The attraction of Blot appears to be that it's not a CMS. It has no GUI, just drag-and-drop into Dropbox synced folders.
It looks like all the blogusername.blot.im blogs get no https, as opposed to the main blot.im site/page.
I recently got a gemini PDA, and i started to look at blogging on this thing. (basically android phone with physical keyboard)

Two biggest contenders were wordpress and blogger. I don't want a cms for my blog so blogger made sense, unfortunately it's tied up to google.

Ghost seems compelling, but 20$/month or 5-10$ on other hosting companies is too much, i won't spend hundred(s) every year on my blog. For now at least.

There is markdown editors on F-droid, and static site generators are viable.

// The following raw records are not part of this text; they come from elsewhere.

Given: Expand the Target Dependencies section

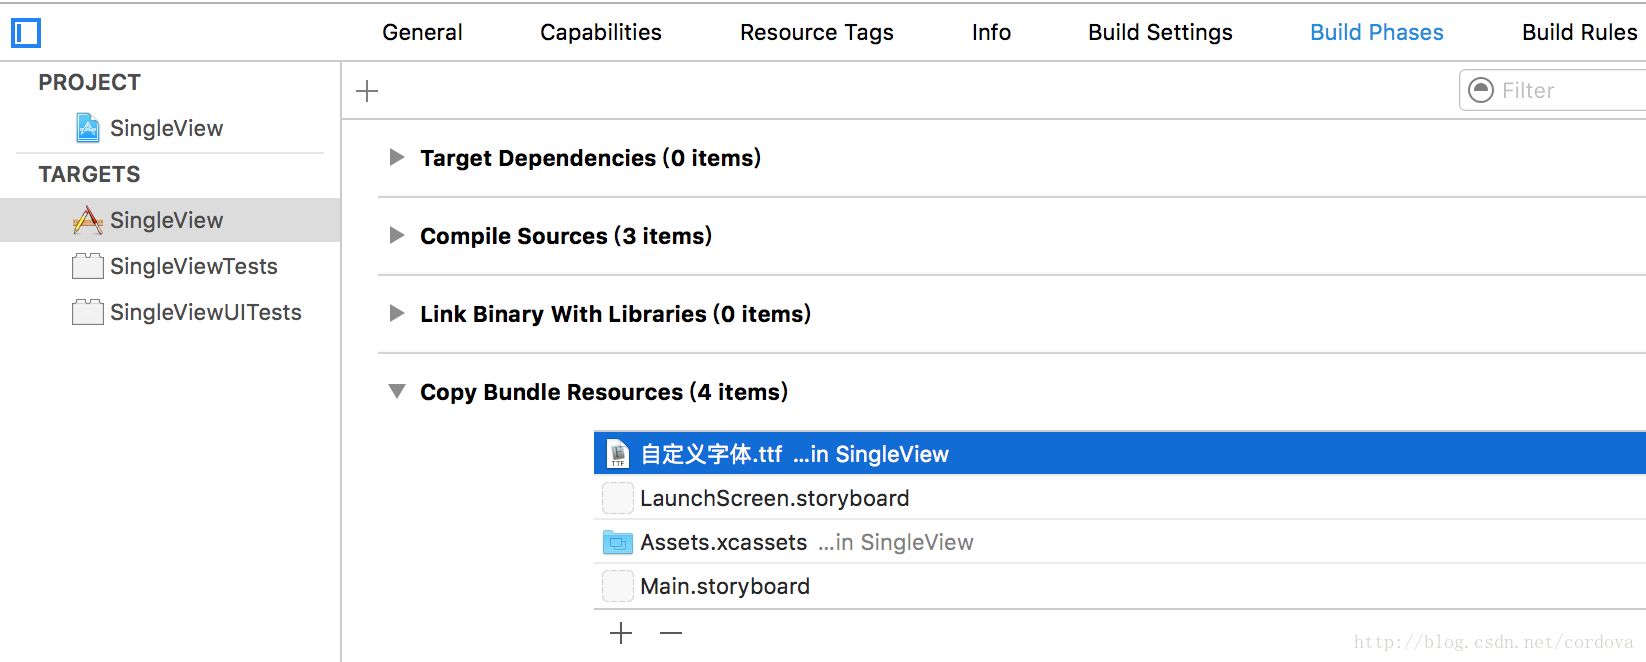Looking at the screenshot, I should pos(397,157).
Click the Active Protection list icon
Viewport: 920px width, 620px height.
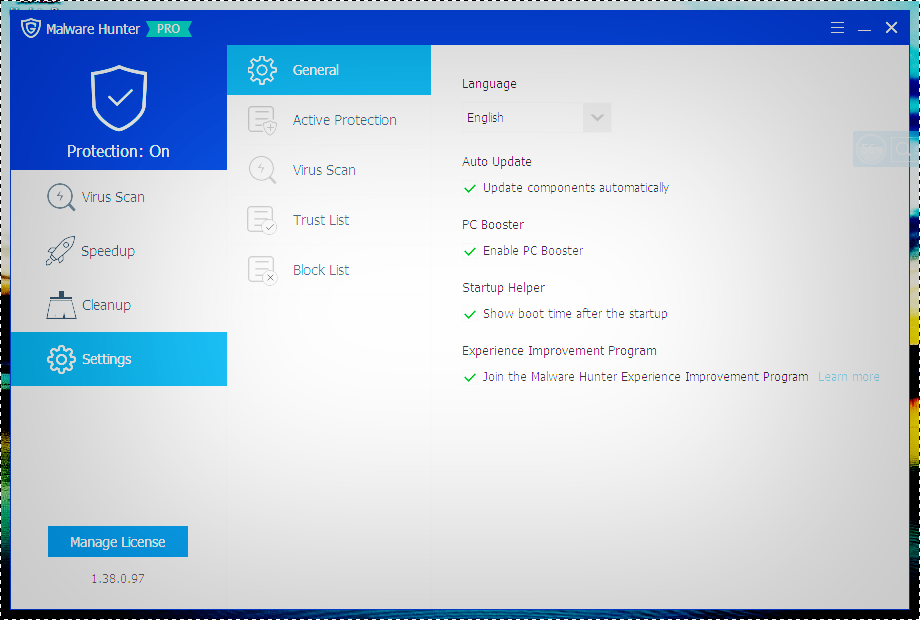pyautogui.click(x=262, y=120)
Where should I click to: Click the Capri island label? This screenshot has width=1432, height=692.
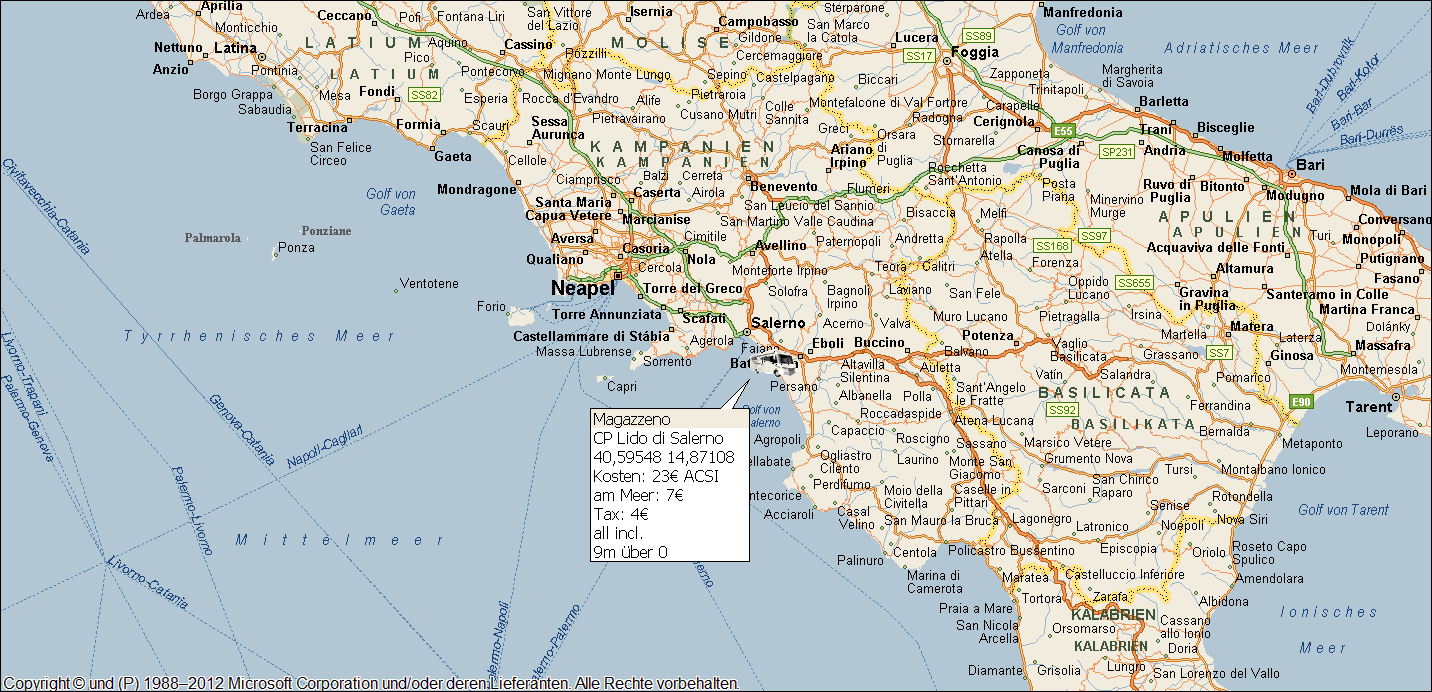[622, 386]
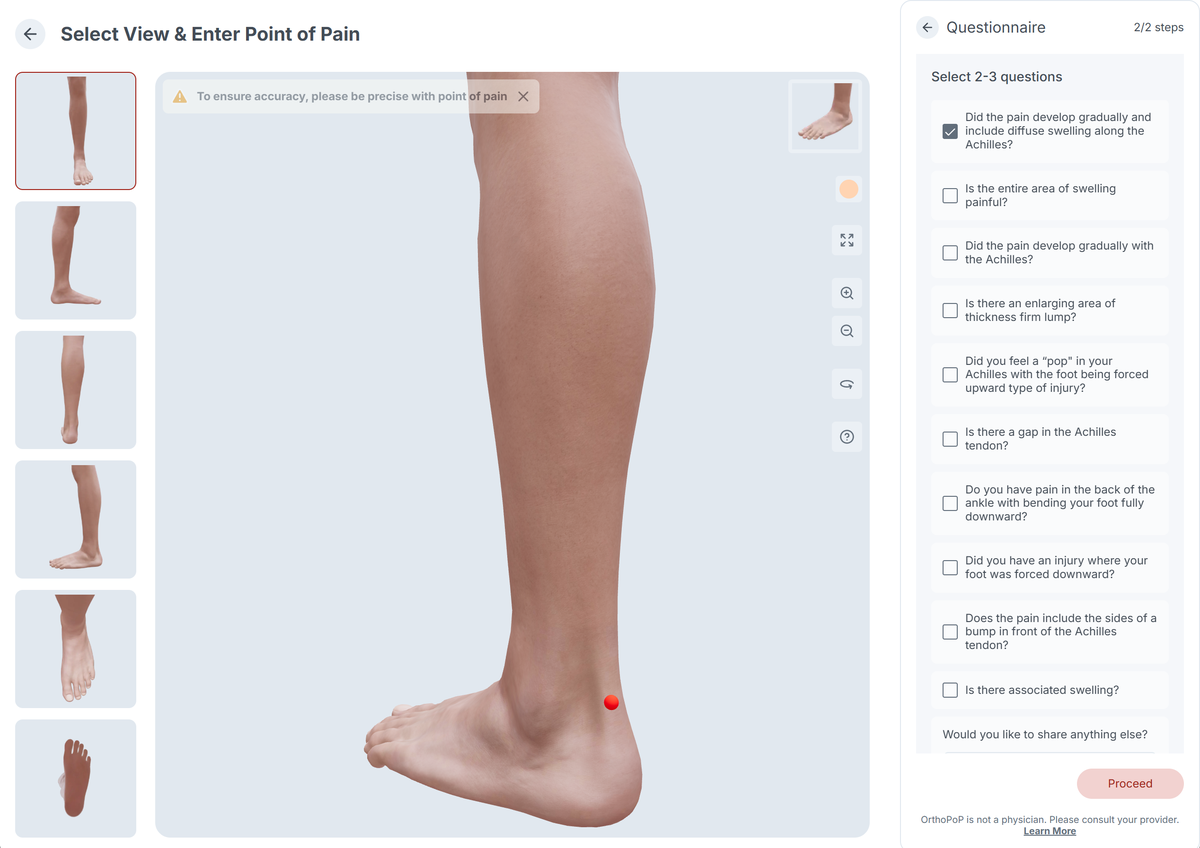Pick the peach skin tone swatch
This screenshot has width=1200, height=848.
coord(848,189)
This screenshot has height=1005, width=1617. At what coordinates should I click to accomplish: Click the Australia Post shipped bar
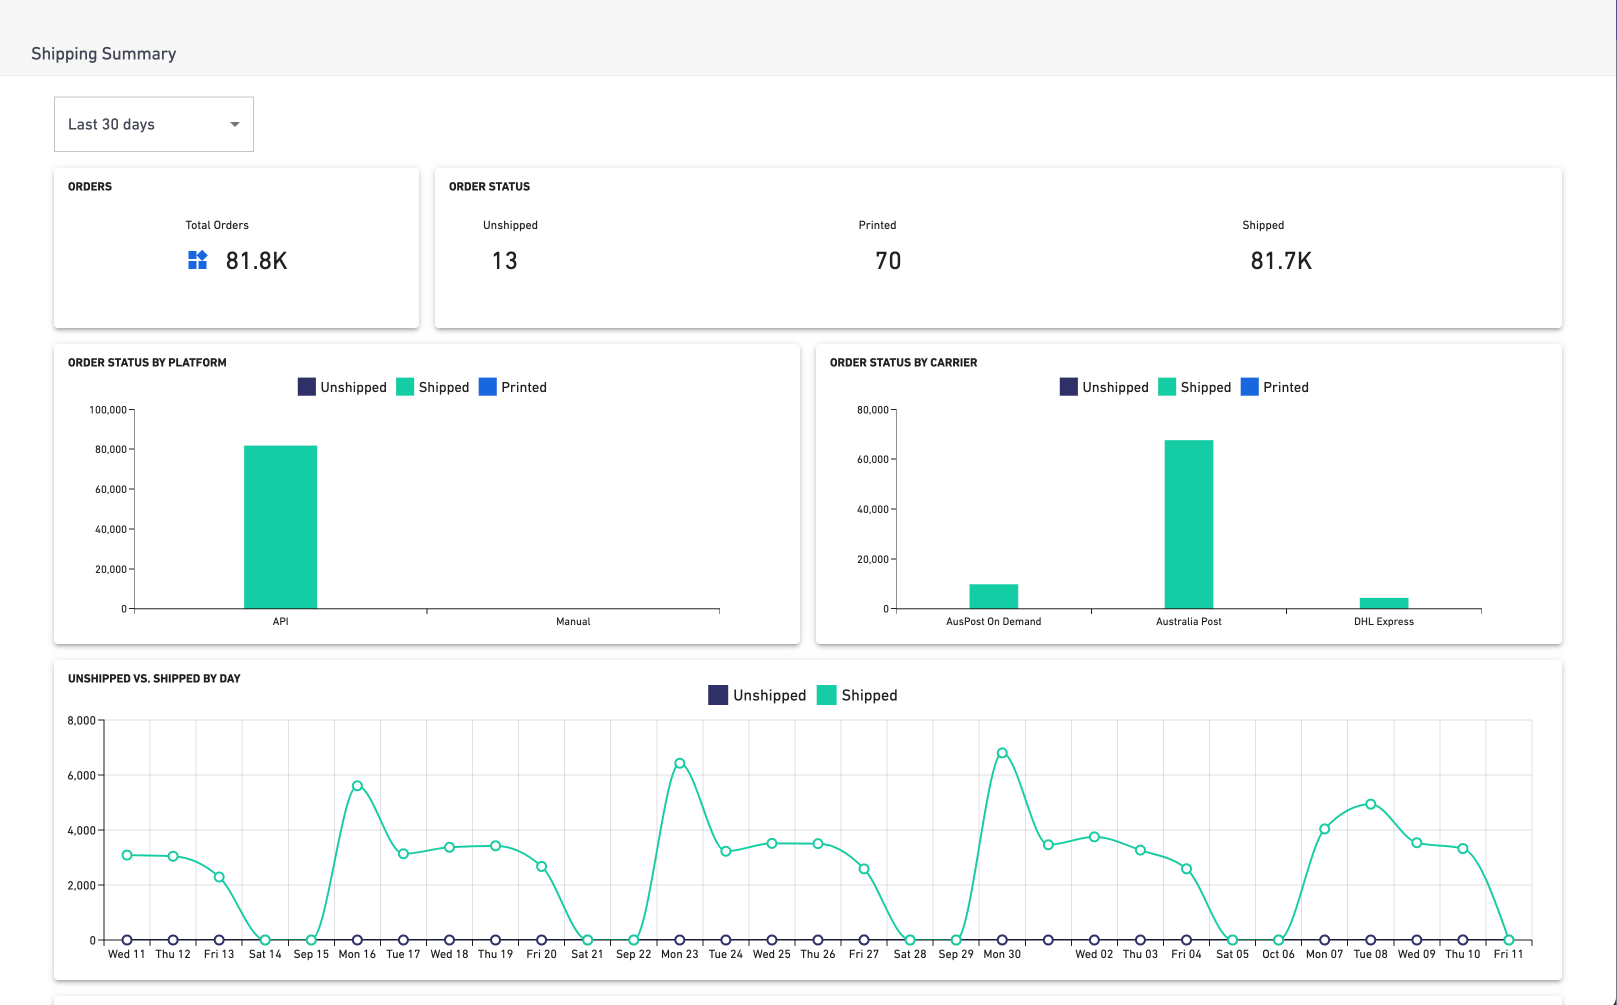pyautogui.click(x=1188, y=524)
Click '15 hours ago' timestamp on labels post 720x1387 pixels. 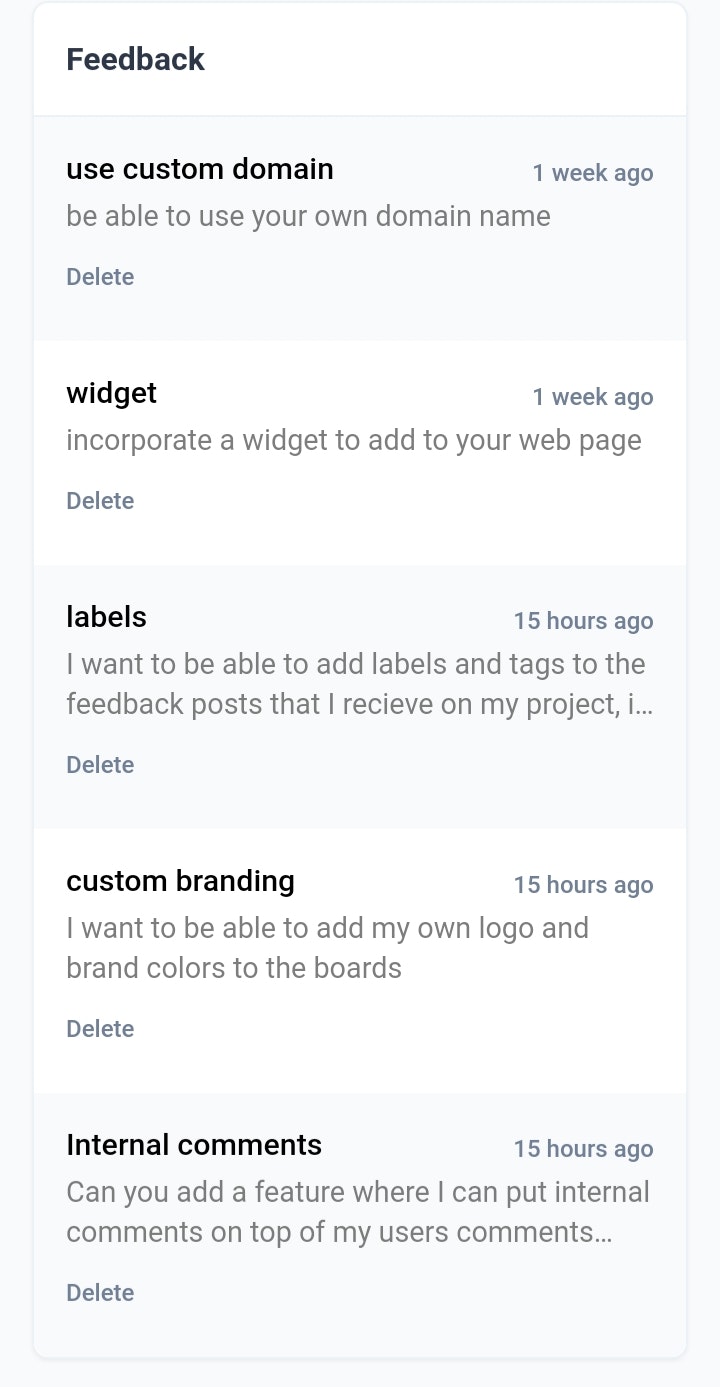[x=583, y=621]
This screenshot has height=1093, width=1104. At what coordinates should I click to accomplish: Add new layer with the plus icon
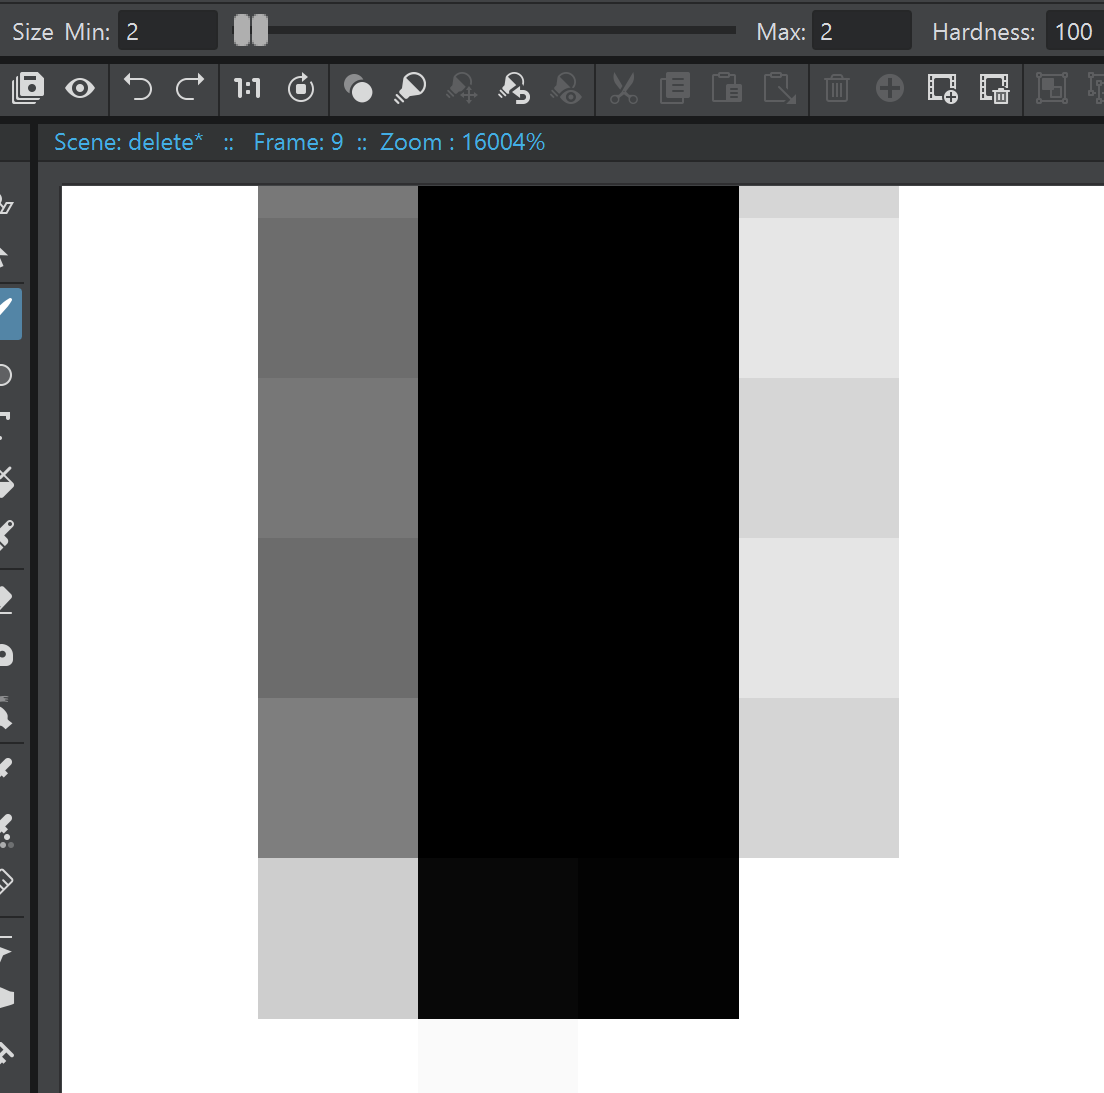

I will definitely look into Blot.

Blot is actually only $20/y so 12 times cheaper than ghost. Also be aware that you can get free hosting using github pages, or netlify.
How have I never heard of this Gemini PA!?! I took a look and it really seems awesome! It's a tad pricey (I'm referring to the model with wifi only at $499 USD)...but admittedly I am a cheapskate, and I'm sure prices will go down with increased adoption, economies of scale, etc. ;-) Nevertheless, it really seems to be an amazing form factor. I could absolutely see this as being my laptop for the road. Thanks for sharing this!
Yeah I'm also pretty stoked about this thing, if only it weren't so pricy.